The right is critical of Mamdani.

“On economics, Mamdani makes former left-wing mayor Bill de Blasio look like Milton Friedman. Mamdani’s agenda includes a $9 billion tax hike, freezing rent prices, free child care for all, free buses for all, and a $30-per-hour minimum wage. Mamdani opposes hiring more NYPD officers, wants to get rid of the Strategic Response Group that deals with keeping order at protests, and wants to eliminate the police overtime budget…

“We’re going to see a lot of this conflict in the 2026 midterms and the run-up to the 2028 Democratic presidential primary. A lot of Democrats deeply believe in the importance of using powerful elected offices as a way to divert taxpayer money to allied groups, to sign exorbitant book deals, and to allegedly grope armed state troopers, as Cuomo did. And a lot of other Democrats deeply believe in the government’s ability to solve all problems by throwing gobs and gobs more money at those problems, and raising taxes through the roof to pay for it all.”

Jim Geraghty, Fox News

Candidates sometimes don’t understand themselves how taxes work — and Mamdani is clearly one of them. Mamdani regularly compares the top state corporate tax rates of New York (7.25%) and New Jersey (11.5%). These are essentially the state tax rates on businesses profits related to their activity in a state. Mamdani says he’d ‘match’ New Jersey’s rate. On the one hand, that would be a windfall—for Albany, which collects the state corporate tax, not for New York City…

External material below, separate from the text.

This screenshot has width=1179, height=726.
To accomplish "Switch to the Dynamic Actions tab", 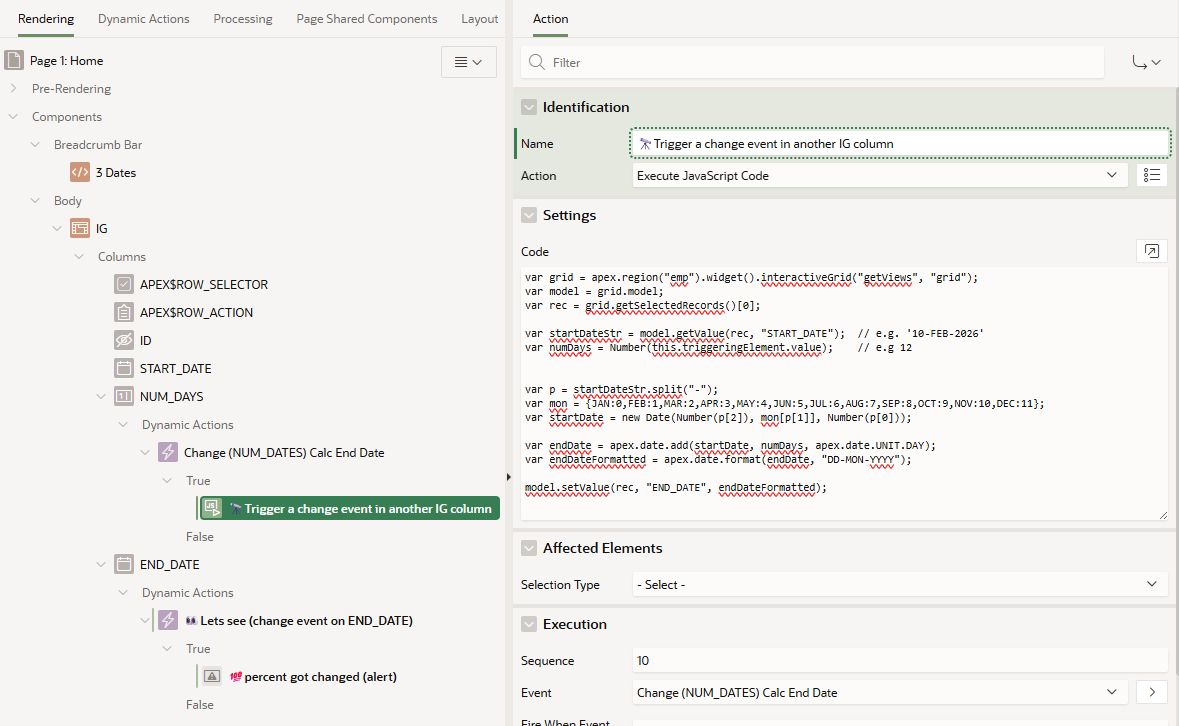I will [x=143, y=19].
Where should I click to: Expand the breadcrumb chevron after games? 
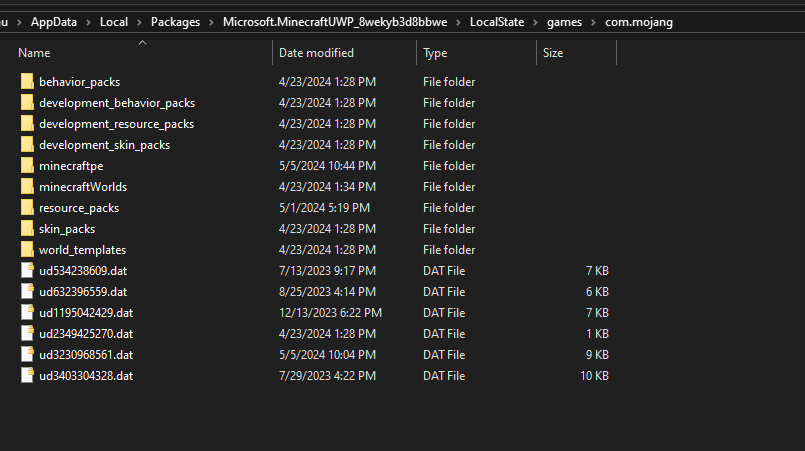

“Yet Mamdani doesn’t get that New York City’s biggest firms already pay far more than they would on the other side of the Hudson. Before anyone cuts a check to Albany, city businesses pay the Business Corporation Tax, at least 6.5% for small businesses and as much as 9%. On their remaining income, companies pay the state Corporation Franchise Tax, plus a surcharge to support the MTA. All-in, the top state-local rate for businesses in the city is generally just over 17.4%.”

Ken Girardin, New York Post

“They got to the Gaza war near the end of the two-hour [debate], with a discussion that led Mamdani to declare, ‘I believe Israel has a right to exist’ — but when the moderator prompted, ‘As a Jewish state?,’ he replied merely, ‘As a state with equal rights.’ As others quickly pointed out, that’s not Israel’s right to exist at all…

“‘There are 22 Arab Muslim states. In Mamdani’s world, there isn’t room for one Jewish state. He doesn’t want a Jewish state,’ notes Joseph Potasnik of the New York Board of Rabbis… Bad as everyone was on stage at the first Democratic mayoral debate, he disqualifies himself with that stance alone.”